Six more former members of the Aum cult were hanged today (July 26), following the executions earlier this month of seven others, including the cult’s founder Shoko Asahara, meaning all remaining Aum death row inmates have now been put to death.
In addition to the Tokyo attacks, which killed 13 people, the cult was also responsible for another such attack in Nagano in 1994 that killed eight, and the murders of a couple and their baby in 1989. The last remaining fugitive Aum member was arrested in 2012. All trials connected to the cult were officially completed in January this year.
Amnesty International, which campaigns for the abolishment of the death penalty worldwide, said that it was extremely rare for Japan to execute more than 10 people in a year, and to carry out two rounds of executions in a single month. The Mainichi newspaper reported that with the current emperor due to abdicate next year, authorities wanted to put an end to the cult for good before the end of the Heisei era, which began with the death of the previous emperor in 1989.

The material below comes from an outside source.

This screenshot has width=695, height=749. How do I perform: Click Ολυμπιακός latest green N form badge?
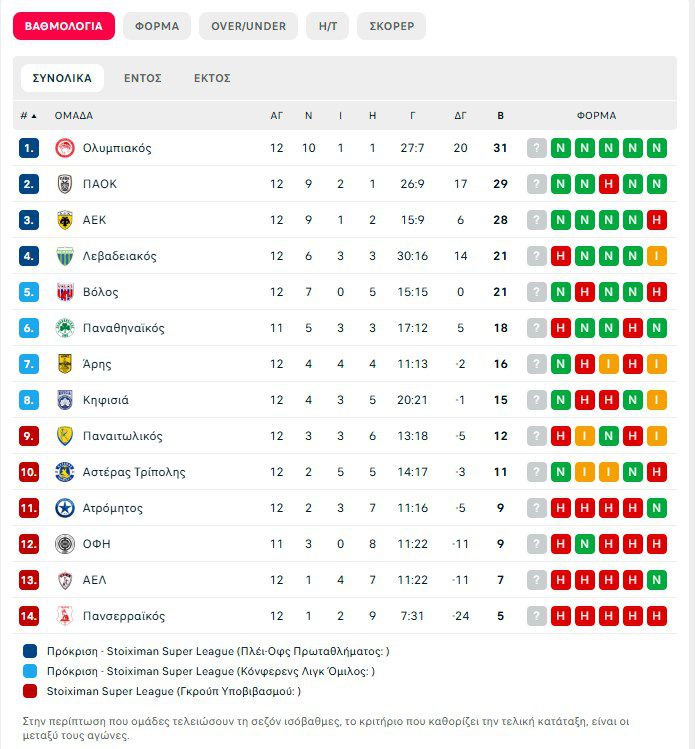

“This unprecedented execution spree… does not leave Japanese society any safer. The hangings fail to address why people were drawn to a charismatic guru with dangerous ideas,” said Hiroka Shoji, East Asia researcher at Amnesty.
Japan has also been criticized by bodies like the United Nations Committee against Torture for giving its inmates on death row exceptionally short notice for their execution, typically just hours before the hanging is to take place. However, a majority of people in Japan support capital punishment.
Aum Shinrikyo was founded in 1984 by Asahara. The cult’s followers believed that they would attain salvation after Doomsday if they followed Asahara, who as the “enlightened one” possessed the supreme truth.
Correction: The US has executed 14 people so far in 2018. An earlier version said the country had put 14 people on death row this year.